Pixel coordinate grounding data
..........

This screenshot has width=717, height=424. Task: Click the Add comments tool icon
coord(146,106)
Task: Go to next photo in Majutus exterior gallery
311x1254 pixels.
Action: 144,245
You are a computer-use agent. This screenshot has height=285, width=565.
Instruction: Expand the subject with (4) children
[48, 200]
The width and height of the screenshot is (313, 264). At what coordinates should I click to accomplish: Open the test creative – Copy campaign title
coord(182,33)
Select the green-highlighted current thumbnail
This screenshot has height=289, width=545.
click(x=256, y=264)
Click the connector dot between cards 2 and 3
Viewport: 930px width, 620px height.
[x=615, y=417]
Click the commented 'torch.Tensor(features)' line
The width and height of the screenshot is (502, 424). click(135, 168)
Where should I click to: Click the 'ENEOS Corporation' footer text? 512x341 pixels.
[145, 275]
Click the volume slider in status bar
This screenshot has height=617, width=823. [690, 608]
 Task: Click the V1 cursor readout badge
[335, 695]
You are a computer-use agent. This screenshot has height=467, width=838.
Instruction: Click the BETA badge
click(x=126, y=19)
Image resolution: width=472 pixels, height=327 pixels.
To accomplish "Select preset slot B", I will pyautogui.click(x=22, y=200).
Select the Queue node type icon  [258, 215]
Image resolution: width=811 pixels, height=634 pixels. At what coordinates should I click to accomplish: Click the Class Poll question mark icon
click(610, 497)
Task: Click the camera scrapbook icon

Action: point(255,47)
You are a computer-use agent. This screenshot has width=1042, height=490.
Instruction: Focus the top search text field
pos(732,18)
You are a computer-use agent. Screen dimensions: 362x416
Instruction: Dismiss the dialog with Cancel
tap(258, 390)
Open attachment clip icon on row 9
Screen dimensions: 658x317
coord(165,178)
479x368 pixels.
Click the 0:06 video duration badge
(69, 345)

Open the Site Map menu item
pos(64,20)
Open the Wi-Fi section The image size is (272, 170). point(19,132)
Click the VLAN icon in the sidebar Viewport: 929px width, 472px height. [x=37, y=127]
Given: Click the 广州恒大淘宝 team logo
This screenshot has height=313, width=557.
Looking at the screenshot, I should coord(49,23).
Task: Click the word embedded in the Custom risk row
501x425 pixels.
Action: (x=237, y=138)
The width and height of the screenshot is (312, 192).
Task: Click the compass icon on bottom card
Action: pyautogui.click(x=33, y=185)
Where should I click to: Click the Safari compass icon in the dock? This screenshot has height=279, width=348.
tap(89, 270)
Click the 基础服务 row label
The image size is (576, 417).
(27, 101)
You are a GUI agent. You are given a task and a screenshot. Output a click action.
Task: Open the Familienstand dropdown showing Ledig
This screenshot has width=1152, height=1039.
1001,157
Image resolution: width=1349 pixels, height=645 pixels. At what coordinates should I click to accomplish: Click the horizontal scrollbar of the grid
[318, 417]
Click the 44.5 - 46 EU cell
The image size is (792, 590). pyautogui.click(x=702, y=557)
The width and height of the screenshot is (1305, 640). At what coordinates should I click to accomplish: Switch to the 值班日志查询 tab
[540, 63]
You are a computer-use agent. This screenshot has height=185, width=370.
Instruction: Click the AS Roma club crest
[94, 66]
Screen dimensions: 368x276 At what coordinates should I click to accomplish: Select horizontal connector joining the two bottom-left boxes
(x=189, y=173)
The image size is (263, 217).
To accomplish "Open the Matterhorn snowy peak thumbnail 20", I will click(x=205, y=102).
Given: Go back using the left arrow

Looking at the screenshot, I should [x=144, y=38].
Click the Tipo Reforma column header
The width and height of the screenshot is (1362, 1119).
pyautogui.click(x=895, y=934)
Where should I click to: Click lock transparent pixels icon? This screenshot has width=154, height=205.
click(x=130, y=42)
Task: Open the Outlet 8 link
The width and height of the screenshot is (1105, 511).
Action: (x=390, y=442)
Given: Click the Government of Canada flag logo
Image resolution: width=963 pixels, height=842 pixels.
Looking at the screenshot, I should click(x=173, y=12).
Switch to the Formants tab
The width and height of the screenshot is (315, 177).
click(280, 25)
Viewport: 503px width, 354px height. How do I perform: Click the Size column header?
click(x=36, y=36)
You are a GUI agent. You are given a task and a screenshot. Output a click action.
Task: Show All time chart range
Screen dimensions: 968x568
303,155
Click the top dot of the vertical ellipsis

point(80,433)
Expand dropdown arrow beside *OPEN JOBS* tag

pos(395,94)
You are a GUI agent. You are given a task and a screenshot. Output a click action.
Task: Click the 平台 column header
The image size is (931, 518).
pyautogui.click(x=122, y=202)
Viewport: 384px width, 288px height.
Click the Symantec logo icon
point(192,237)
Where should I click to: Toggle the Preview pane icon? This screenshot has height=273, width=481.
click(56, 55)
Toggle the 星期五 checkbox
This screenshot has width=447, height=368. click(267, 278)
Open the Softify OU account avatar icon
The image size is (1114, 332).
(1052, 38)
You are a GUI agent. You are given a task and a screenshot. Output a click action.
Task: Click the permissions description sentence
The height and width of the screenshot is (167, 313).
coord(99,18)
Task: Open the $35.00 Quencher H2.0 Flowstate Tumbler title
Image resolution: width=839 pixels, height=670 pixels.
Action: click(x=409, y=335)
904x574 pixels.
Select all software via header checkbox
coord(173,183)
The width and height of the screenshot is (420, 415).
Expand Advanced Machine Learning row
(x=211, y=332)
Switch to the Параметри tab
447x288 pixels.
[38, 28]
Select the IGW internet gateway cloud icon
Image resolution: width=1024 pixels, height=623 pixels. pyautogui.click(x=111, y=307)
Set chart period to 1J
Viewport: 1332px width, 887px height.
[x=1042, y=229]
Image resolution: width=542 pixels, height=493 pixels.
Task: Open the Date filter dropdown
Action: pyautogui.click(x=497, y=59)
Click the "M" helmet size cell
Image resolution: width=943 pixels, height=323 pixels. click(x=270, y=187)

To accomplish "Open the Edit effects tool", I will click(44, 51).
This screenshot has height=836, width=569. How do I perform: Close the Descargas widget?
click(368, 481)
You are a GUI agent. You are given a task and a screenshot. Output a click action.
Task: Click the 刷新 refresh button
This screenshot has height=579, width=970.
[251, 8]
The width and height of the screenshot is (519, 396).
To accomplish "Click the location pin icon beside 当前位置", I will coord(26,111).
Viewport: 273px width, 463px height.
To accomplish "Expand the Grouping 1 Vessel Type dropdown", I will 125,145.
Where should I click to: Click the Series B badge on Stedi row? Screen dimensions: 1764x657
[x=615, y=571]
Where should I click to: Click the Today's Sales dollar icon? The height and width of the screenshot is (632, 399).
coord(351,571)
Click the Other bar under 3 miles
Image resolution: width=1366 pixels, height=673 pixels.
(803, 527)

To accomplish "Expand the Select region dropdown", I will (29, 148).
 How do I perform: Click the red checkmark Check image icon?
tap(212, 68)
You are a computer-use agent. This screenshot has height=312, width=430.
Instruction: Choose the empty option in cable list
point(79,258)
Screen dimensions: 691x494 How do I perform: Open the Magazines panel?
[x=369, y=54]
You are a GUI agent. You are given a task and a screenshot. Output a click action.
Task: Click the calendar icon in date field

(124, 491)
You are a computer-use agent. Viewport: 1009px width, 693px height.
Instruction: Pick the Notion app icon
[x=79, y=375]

..........

Nothing should appear in the answer except the lines above from the line with "has height=467, width=838." through the line with "Select the Queue", both included, written out exactly.

You are a computer-use agent. This screenshot has height=467, width=838.
Instruction: Click the BETA badge
click(x=126, y=19)
Image resolution: width=472 pixels, height=327 pixels.
To accomplish "Select preset slot B", I will pyautogui.click(x=22, y=200).
Select the Queue node type icon  [258, 215]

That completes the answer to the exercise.